The friendship paradox is the observation that most people have fewer friends than their friends do, on average. This is often observed on social networks such as Facebook. The phenomenon is perhaps obvious in hindsight, since a person who has many friends generally is more likely to befriend you, but it can be disconcerting to find that you are less popular than your friends.
Eric Tsai asked the following question: if \(X\) is the number of friends that have more friends than oneself, and \(Y\) is the number of friends that have fewer friends than oneself, what is the average value of \(X/Y\)?

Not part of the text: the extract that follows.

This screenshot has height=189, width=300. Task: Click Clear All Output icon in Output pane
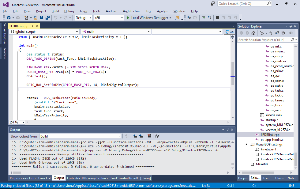149,136
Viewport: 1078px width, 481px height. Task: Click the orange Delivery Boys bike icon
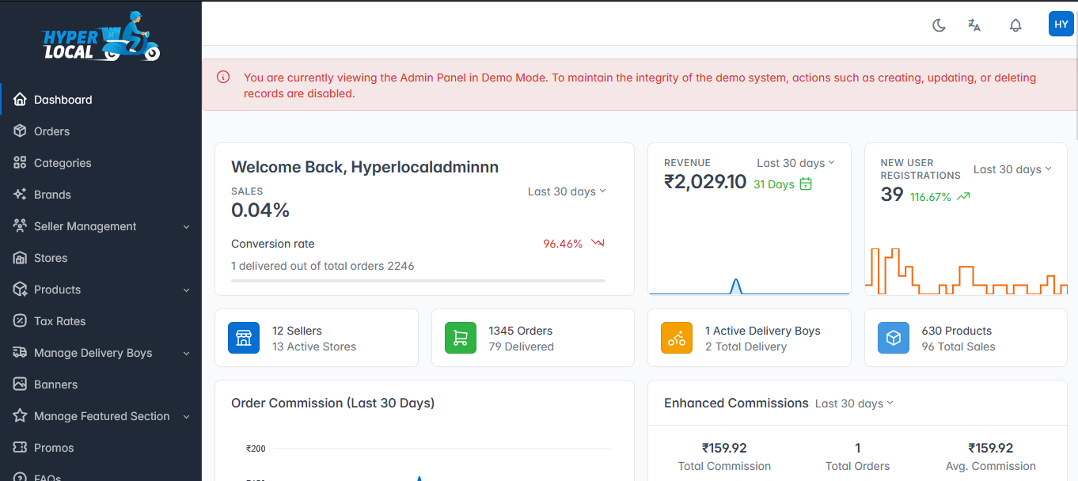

Alas, the answer is infinity. A finite social network has at least one person with the least number of friends. For this unfortunate soul, \(Y\) is zero, so the ratio \(X/Y\) is infinite. But if any one of the terms is infinite, then the average is also infinite. One might reasonably object that this answer is unhelpful, but that’s what you get for asking a mathematician. Let’s agree to throw out the infinite values and compute the average of the remaining terms.
A reasonable way to approach this problem is to download some anonymized data from actual Facebook friend networks and compute the average of \(X/Y\). That is exactly what the following R script does. Our conclusion is that the average value of the ratio is about 4. The dataset is from https://snap.stanford.edu/data/egonets-Facebook.html.
require(data.table)
require(dplyr)
require(ggplot2)
local.file <- 'facebook_combined.txt.gz'
URL <- 'https://snap.stanford.edu/data/facebook_combined.txt.gz'
if (!file.exists(local.file)) {
download.file(URL, local.file)
}
edges <- read.table(gzfile(local.file), header=FALSE, sep=' ')
edges <- data.table(source = c(edges$V1, edges$V2),
target = c(edges$V2, edges$V1))
degree.source <- edges %>%
group_by(source) %>%
summarise(degree.source = n())
degree.target <- edges %>%
group_by(target) %>%
summarise(degree.target = n())
edges <- edges %>%
merge(degree.source, 'source') %>%
merge(degree.target, 'target') %>%
group_by(source) %>%
summarise(X = sum(degree.target > degree.source),
Y = sum(degree.target < degree.source)) %>%
filter(Y > 0) %>%
mutate(Z = X / Y)
rm(degree.source, degree.target)
print (mean(edges$Z))
## [1] 3.997289
ggplot(edges, aes(x=Z)) +
geom_histogram(binwidth=1, fill="blue") +
scale_x_continuous(limits=c(0,20))